I have no sense of style. It's not that I don't long to be stylish. Although perhaps I could honestly say that I'm not really "INto" fashion. I can't read those Cosmo-esque magazines about how to simplify your morning beauty routine, or how best to pluck your eyebrows. I refuse to do the latter (who came UP with that idea, anyway?) and as to the former... my morning routine is as follows:
Comb wet hair
After that, chaos ensues and we shuffle the kids off to school. Really, CAN you simplify that morning routine? There's nothing there I feel comfortable skipping.

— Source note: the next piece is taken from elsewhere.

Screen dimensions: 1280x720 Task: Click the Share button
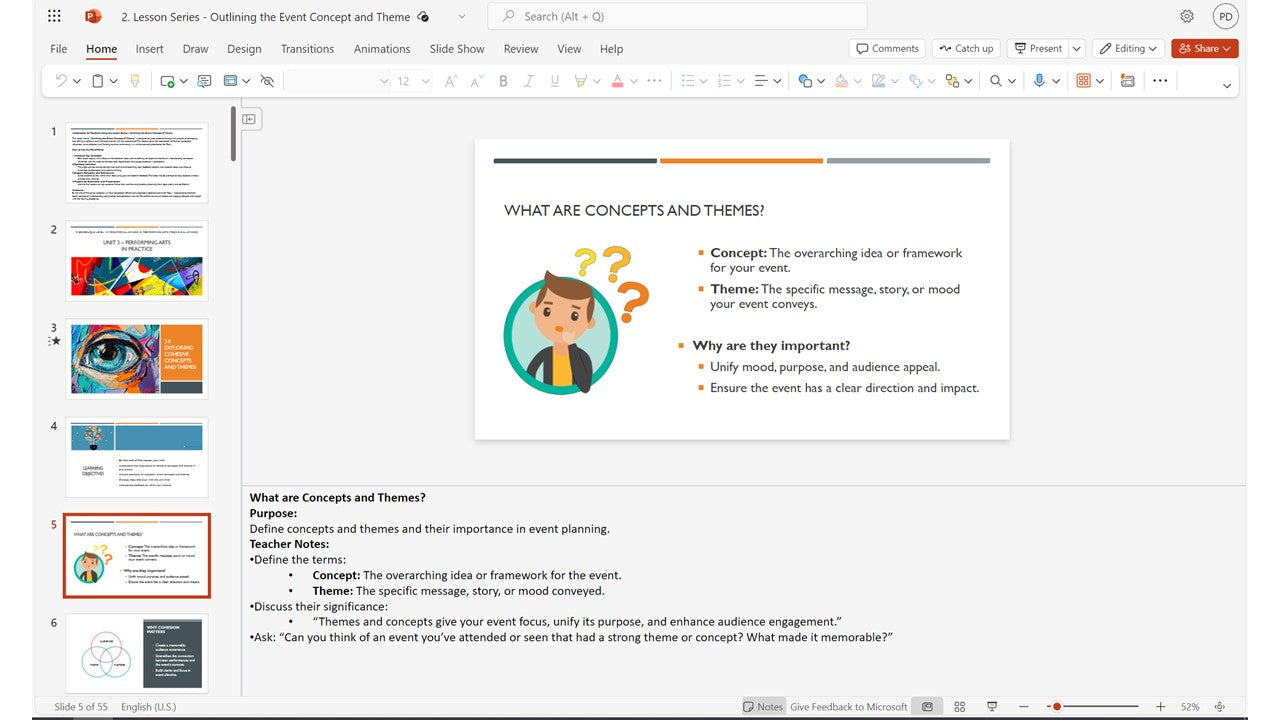point(1205,48)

All that said, I also am tired of being frumpy and old. I'm neither of those things inside, and I'm tired of it not being apparent from the outside. Worse than that, I am starting to resemble that librarian stereotype that I detest so much. So I decided to start addressing my wardrobe, a few pieces at a time. At first, I was doing this by going to Target and trying to find some things that were hipper... cooler... not knit shirts from 1992 (the bulk of my former wardrobe).
And I did find a few things.
And after one washing, nothing fit right anymore... assuming it really fit right to begin with, which is questionable. And therein lies the problem. I am not a fit model. Everything is short on me, or I can't possibly squeeze into it. Because apparently, if you are short, you have really long legs for some reason, and if you are tall (like me) you have stubby little legs. Consequently, a size 16 will not fit over my thigh, but will be long enough, but an 18 hangs off my waist and stops at my mid-ankle area. So attractive.

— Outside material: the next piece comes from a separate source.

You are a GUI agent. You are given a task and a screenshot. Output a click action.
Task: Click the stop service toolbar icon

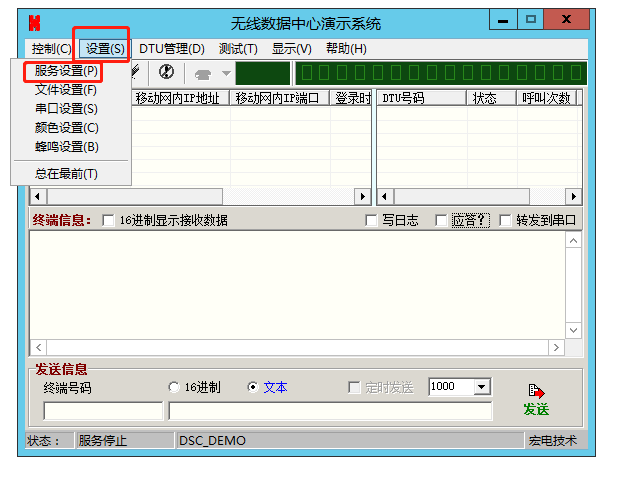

When I was in New York, I was talking to my sister (who IS a fashionista) about these problems and mentioned how much I wish designers would design for "healthy" women. She took me to Eileen Fisher.
My mom bought me a pair of pants there. My sister bought me a sweater, and I bought myself a tunic that was on sale. I wore them to work at various times after that, and I ALWAYS got compliments on them. Every time I wore them. One person I work with actually told me I should wear the tunic every day. Well! That's addicting, ain't it?!

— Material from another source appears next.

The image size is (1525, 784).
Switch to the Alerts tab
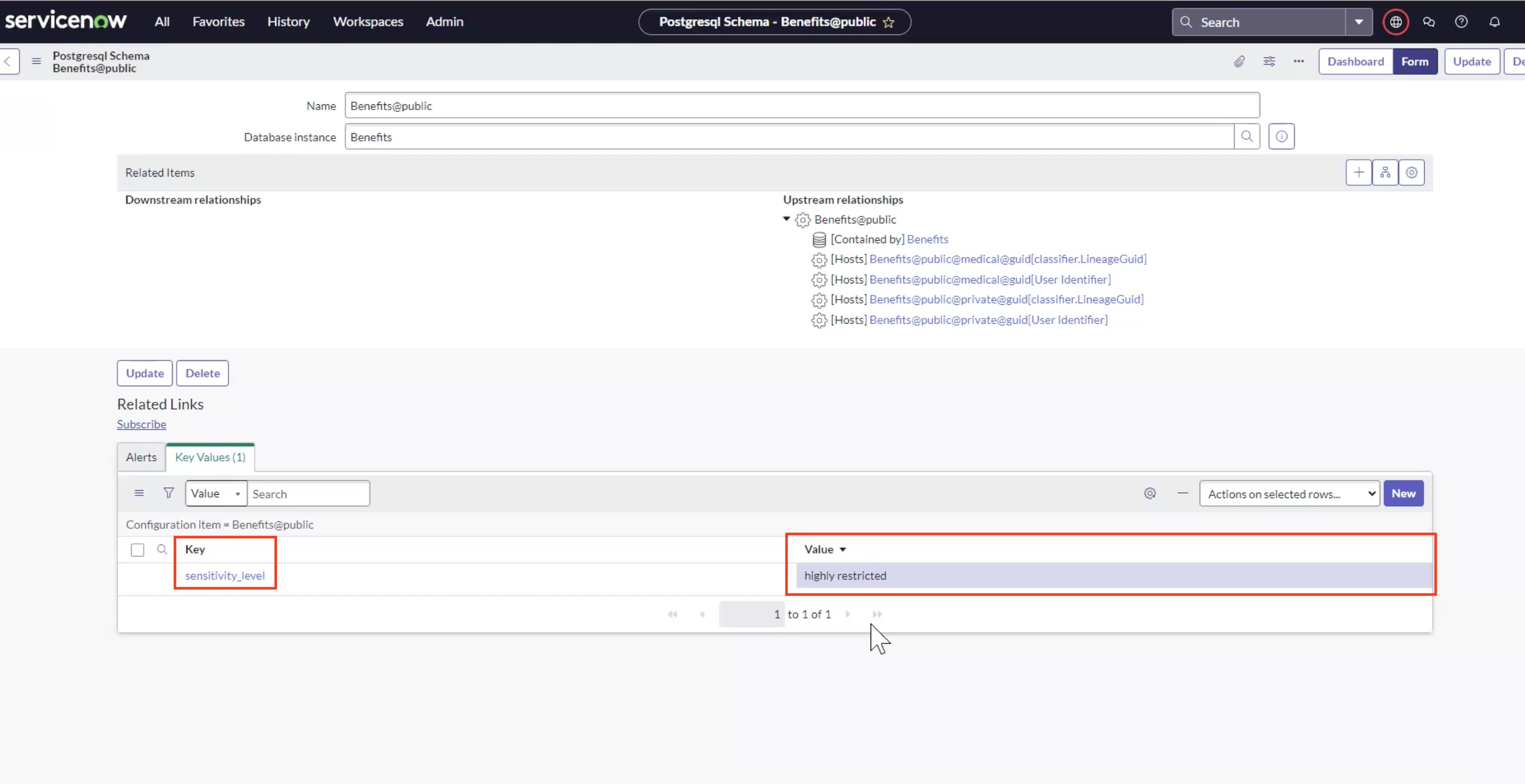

So I mentioned to my sister and my mom that I was going to start investing in REALLY nice clothes, a piece at a time. I can't AFFORD to dress designer, but apparently I can't afford not to. Either I spend $15 on a shirt I can only wear three times before it tugs around my chest, or I spend $80 for one that will last forever.
So I resolved to buy only things that are well-made, comfortable, and designed to fit. Tailored even. And in ten years, I should have a whole new wardrobe and won't look like a frump. In response, my mom and sister... both so elated that I was suddenly showing a sliver of concern about my looks... staged an intervention while we were in San Francisco. We returned to Eileen Fisher where mom bought me a new wardrobe. Then we moved on to Cole Haan, where my sister bought me two pairs of shoes (black and brown... since they were so "reasonably priced.") I felt like Stacy and Clinton were just going to pop out of the wordwork and throw out everything in my closet. (My sister DID make me promise to get rid of the jeans that I was wearing that day. Believe it or not, they were too short.)
The result is, I now have no excuse. We had most of the stuff shipped back except for the jeans (which I bought myself) and the shoes. Everything arrived today in one box (13 pounds of clothes) and I've got it all in the closet. My "New Me" project officially started today, when I wore the sweater I bought back in August, along with the new jeans and the new shoes. Sure enough, I wasn't in the building more than ten minutes when the sweater scored a compliment from a coworker. Just after lunch, the jeans got one. The JEANS!
Watch out, world... here comes Yummy Mummy Librarian!